We sat in the conservatory, talking and listening to CDs on the gateaux blaster, which I’d brought down with me from Glasgow because it sounded better than the Golfs own sound system (which anyway didn’t include a CD player). We were drinking whisky, chasing it with pints of mineral water; pacing ourselves. Lewis felt we were both starting to nod off at one point and so suggested a game of chess. I mooted for the River Game, but we’d have had to have dug the board and everything out and read through all the rules, so we decided chess would be simpler.
‘I’ve been too sensible,’ I told him, while pondering a pawn exchange.
‘Sensible?’ Lewis sounded surprised.
‘You?’
I grinned. ‘Well ... Look at me; I’m studying, I’m living quietly, I’m coming home to mother each weekend ... I even bought a sensible, reasonably cheap car. All that money I got...’ I shook my head. ‘I’m twenty-two; I should have blown it all on floozies or dangerous drugs, or just took off round the world, or bought a Ferrari.’
‘You can’t buy a Ferrari for forty grand,’ Lewis said, chin in hands, studying the board.

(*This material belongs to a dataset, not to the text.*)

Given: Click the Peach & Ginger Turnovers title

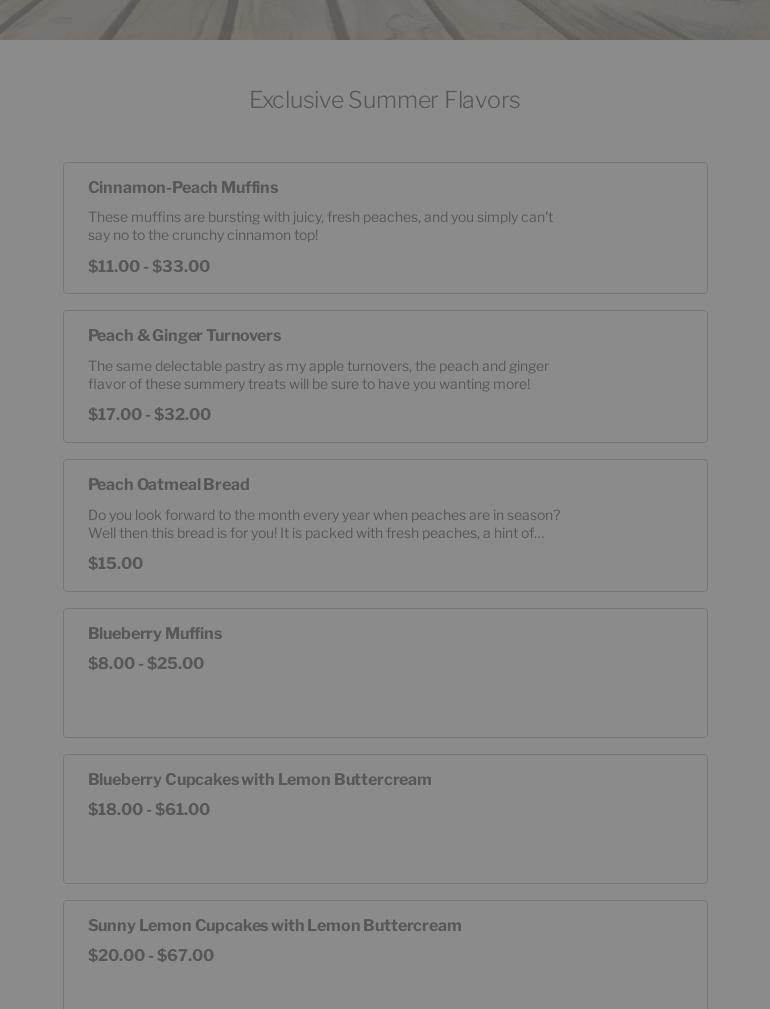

‘I didn’t say it had to be a new one.’
Lewis shrugged. ‘Well, you’ve still got most of the dosh. Go ahead; go do some of that stuff.’
‘Yeah, but I sort of promised mum I’d get this degree.’

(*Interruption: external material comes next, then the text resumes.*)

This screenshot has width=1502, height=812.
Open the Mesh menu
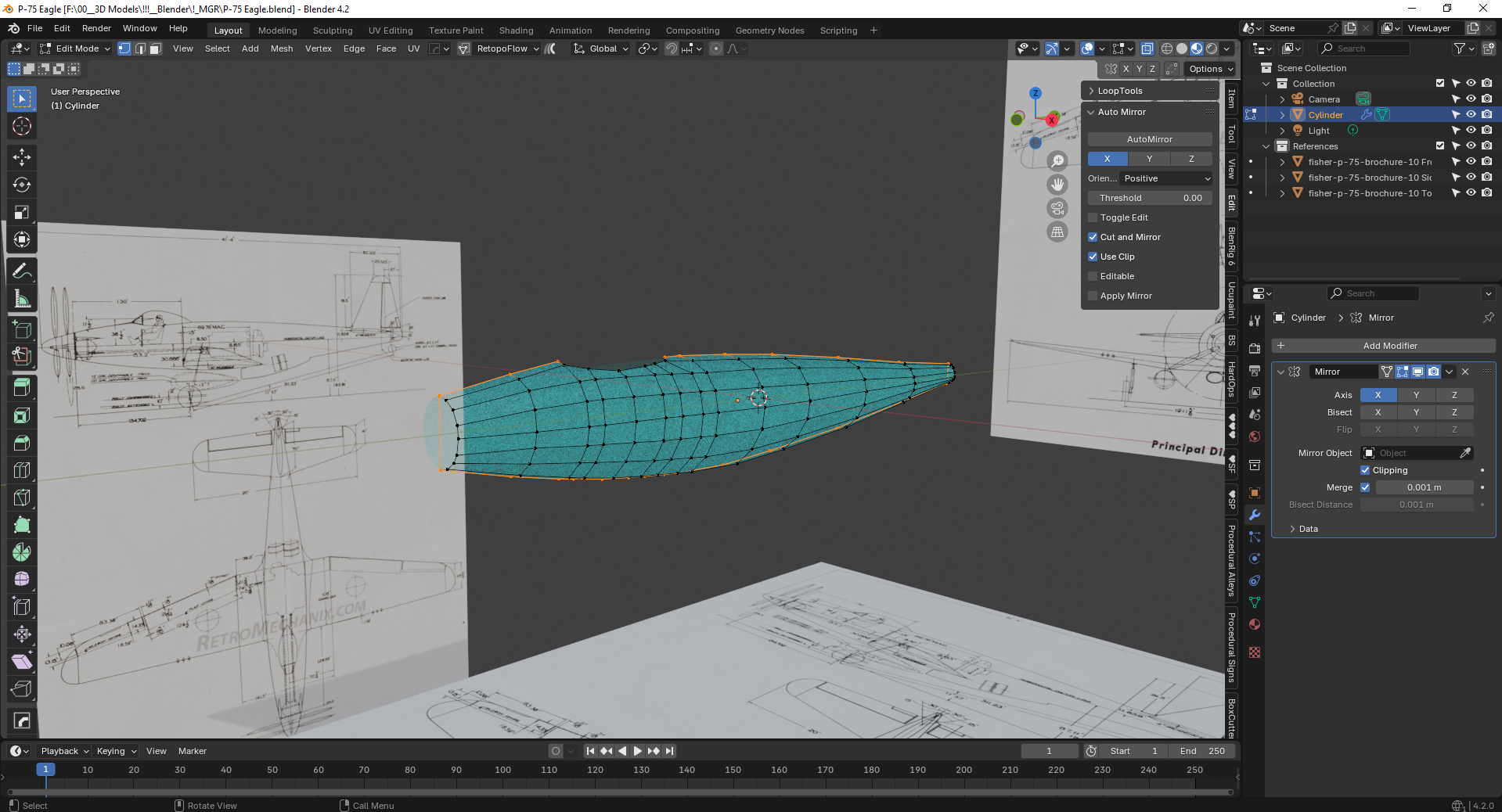[x=282, y=49]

‘Okay, so wait till the summer and
then
do it.’
‘But mum’ll just worry if I get a fast car.’
‘So take off round the world.’
‘Yeah. Maybe. I might.’
Lewis looked up at me. ‘What are you intending to do, anyway, Prentice?’ He grimaced, stretched, rubbed his face. ‘I mean, are you still just going to wait and see who’s recruiting graduates and then take what sounds like the best job, or have you settled on something yet? Something you actually want to do?’

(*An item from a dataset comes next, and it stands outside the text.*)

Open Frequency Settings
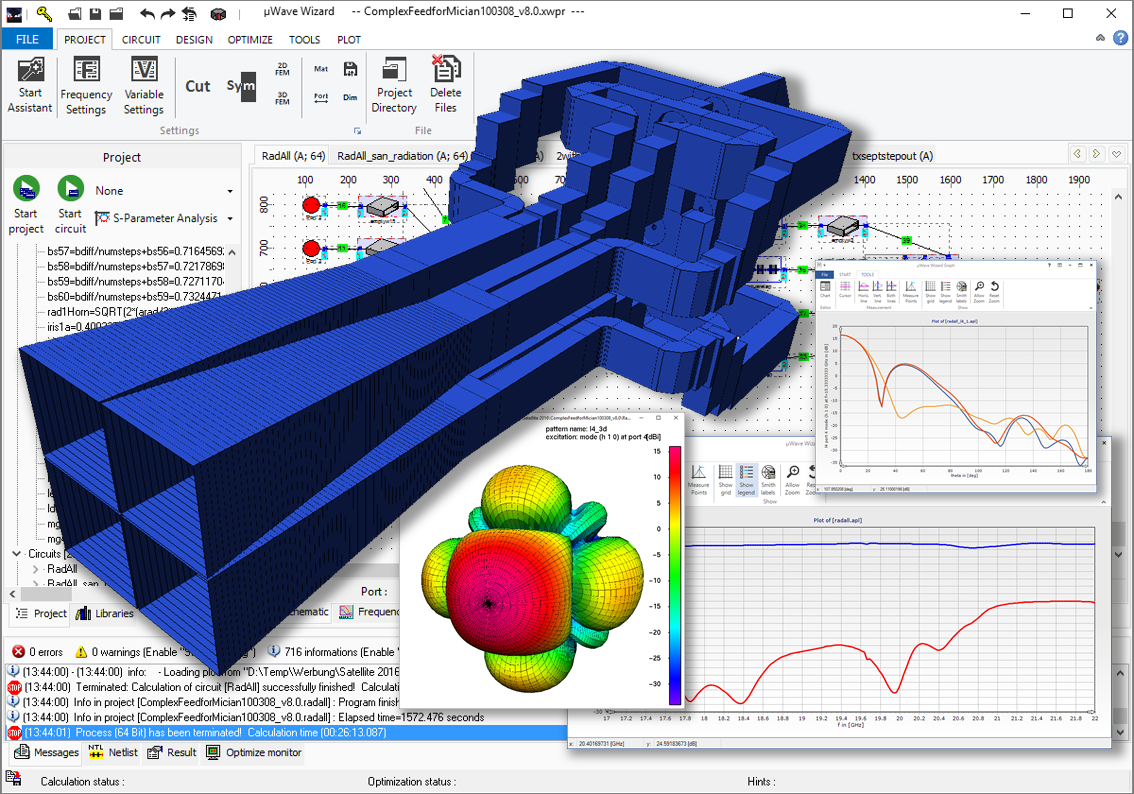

I shook my head. ‘Still open, that one,’ I said. I took the pawn Lewis had offered. He looked vaguely surprised. ‘I still like the idea of just
being
a historian,’ I told him. ‘You know, ideally. But that means staying in academia, and I don’t know if that’s what I want. Somehow I don’t think they let you go straight from graduation onto prime-time TV with a twenty-six part dramatised history of the world.’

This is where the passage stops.